I think it's enlightening to look a concrete example of this "paradox" in action for a well defined probability density of the player initial money. Take for example the simple case of two players A and B each starting with an initial amount that is uniformly distributed between zero and the maximum that the automatic teller can dispense.

For convenience sake let's normalize this maximum value to unity. So assume player A has amount "a" and player B has amount "b", where "a" and "b" reals uniformly distributed in [0..1].

Now if we choose two people to play the game totally at random and have no idea of how much initial money that either has, then E(a) = E(b) = 0.5 and either player has a 50% chance (priori) of winning.

However if B is to win then amount "a" must be less than amount "b" and hence the posterior expectations will be :
E(a | a<b) = b/2
btw: this notation means "the expectation of a given that a<b"
Similarly E(b | b<a) = a/2

Thus B's expected wining is b/2 and A's expected wining is a/2. So A and B each only stand to gain one half of their current amounts if they win but if they loose then each stand to loose all of their money! So it seems that it is simultaneously dis-advantageous for both players to partake, which is a contradiction in a zero sum game.

As Matt said in his very first reply the apparent contradiction comes about from inconsistently mixing both priori and posterior expectations. Specifically A and B only have equal chance of winning if we know nothing about either of their current values (a and b). Once we know "a" then A's probability of winning is P(x<a) = a, for the uniform distribution. Similarly B's probability of winning is P(x<b) = b.

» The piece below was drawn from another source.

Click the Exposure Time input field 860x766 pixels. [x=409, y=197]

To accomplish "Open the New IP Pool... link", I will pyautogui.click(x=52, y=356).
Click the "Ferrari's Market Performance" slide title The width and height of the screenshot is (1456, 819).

Use those probabilities and suddenly there is no contradiction.

B's expected win is b/2 with a probability of b, and B's expected loose is b with a probably of (1-b). So the net expected gain for B is : net = b*b/2 - (1-b)b = 3/2 b^2 - b.

Similarly for A the net expected gain is : net = 3/2 a^2 - a.

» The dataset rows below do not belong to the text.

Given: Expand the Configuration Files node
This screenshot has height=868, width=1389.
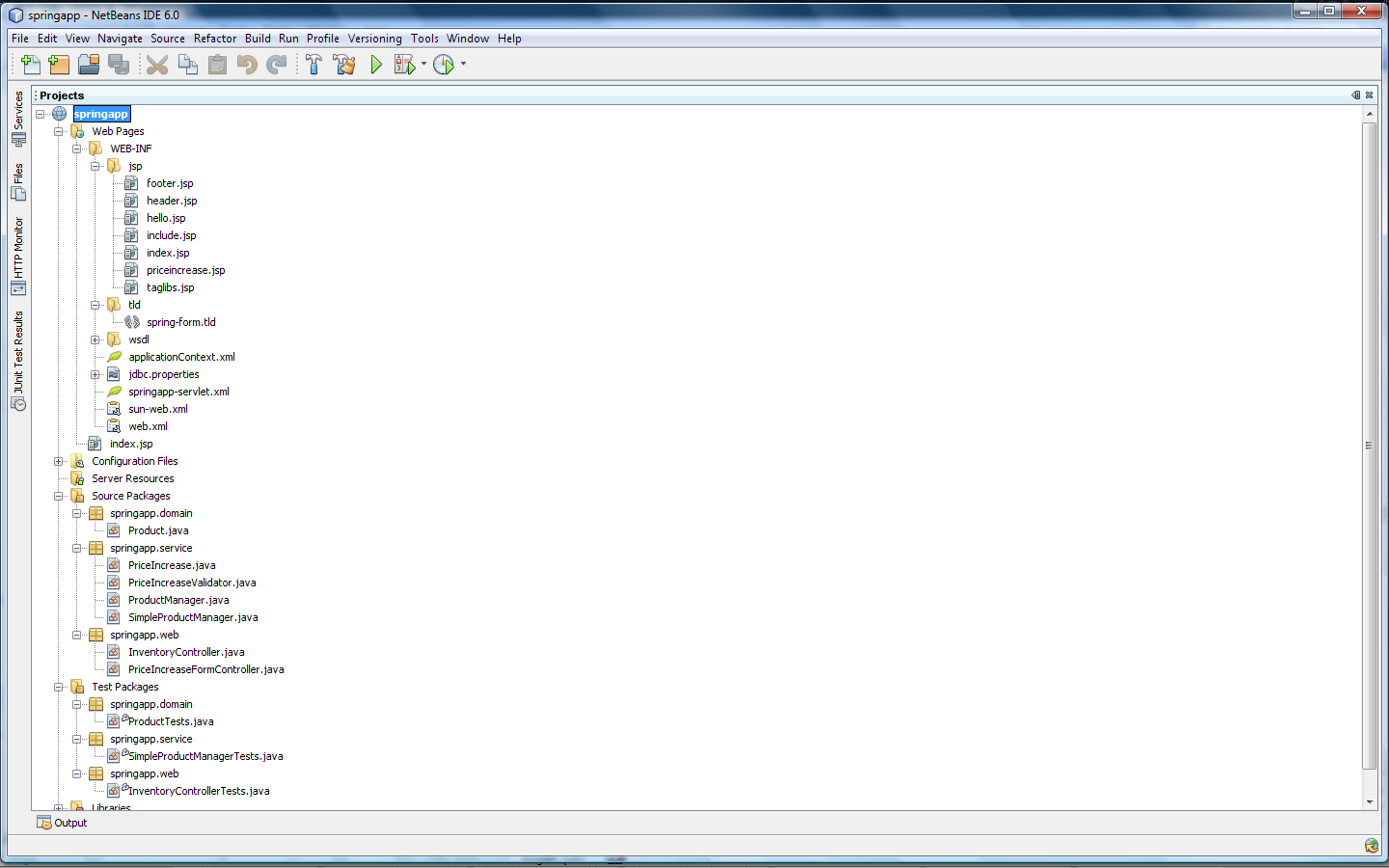Looking at the screenshot, I should click(x=59, y=462).

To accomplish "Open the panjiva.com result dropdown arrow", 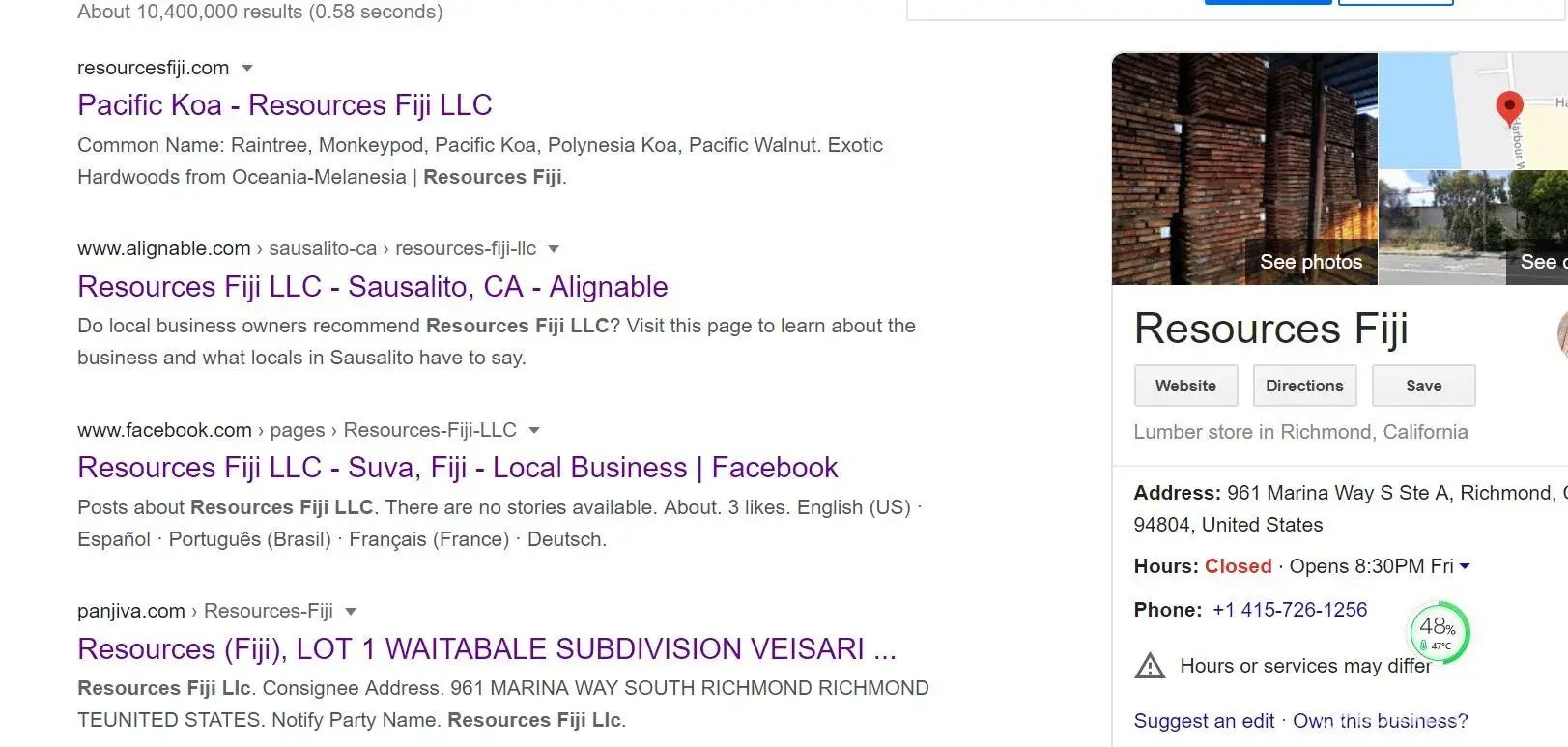I will click(351, 611).
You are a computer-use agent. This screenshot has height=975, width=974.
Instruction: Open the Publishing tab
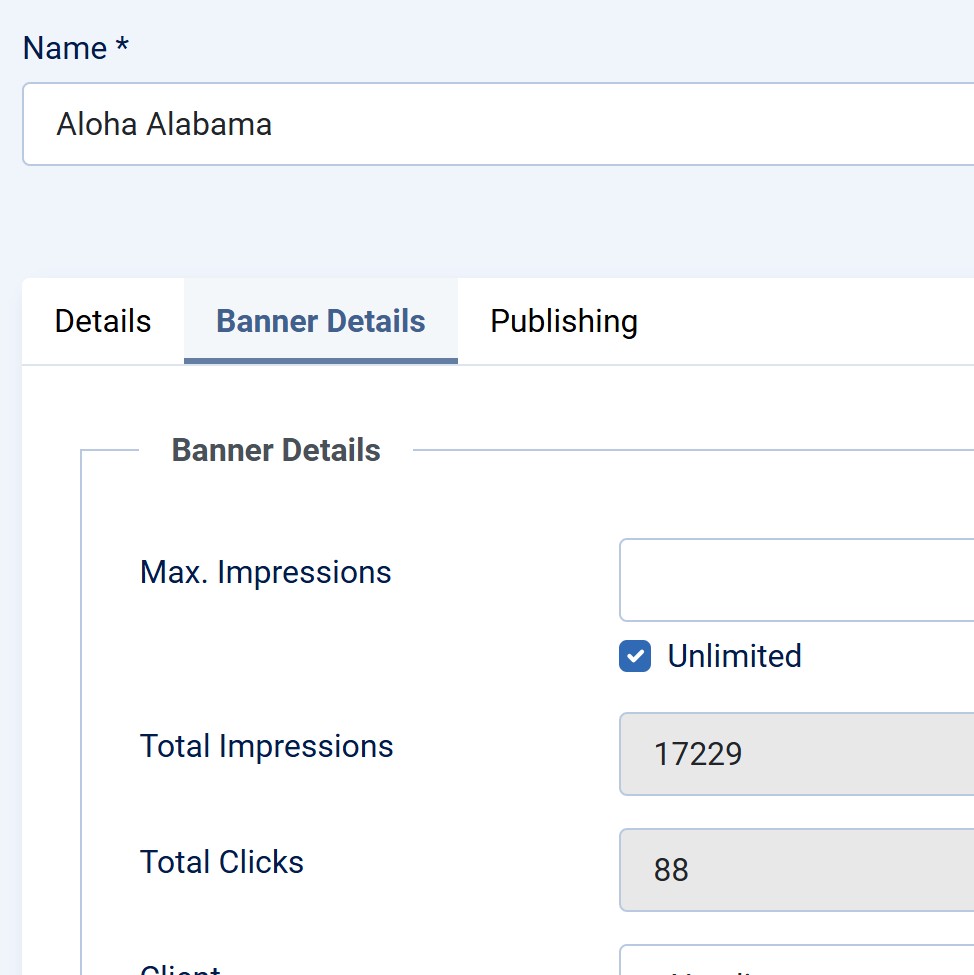pos(563,321)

Looking a the function 3/2 x^2 - x it is easy to determine that either player stands to win on average only if they have more then 2/3 of the maximum amount, the maximum win occurs at x=1 in which case the expected gain is 0.5 . For less than 2/3 they always stand to loose, the maximum expected loose is 1/6 which occurs when x=1/3. So one third the maximum is the least desirable amount to have in this game and all of the maximum is the most desirable amount to have.

Note that if both players agree to always play the game whenever invited, irrespective of how much money they actually have, then the net expected win is integral( (3/2 x^2 - x), x=0..1) = 0, symmetrical for both players.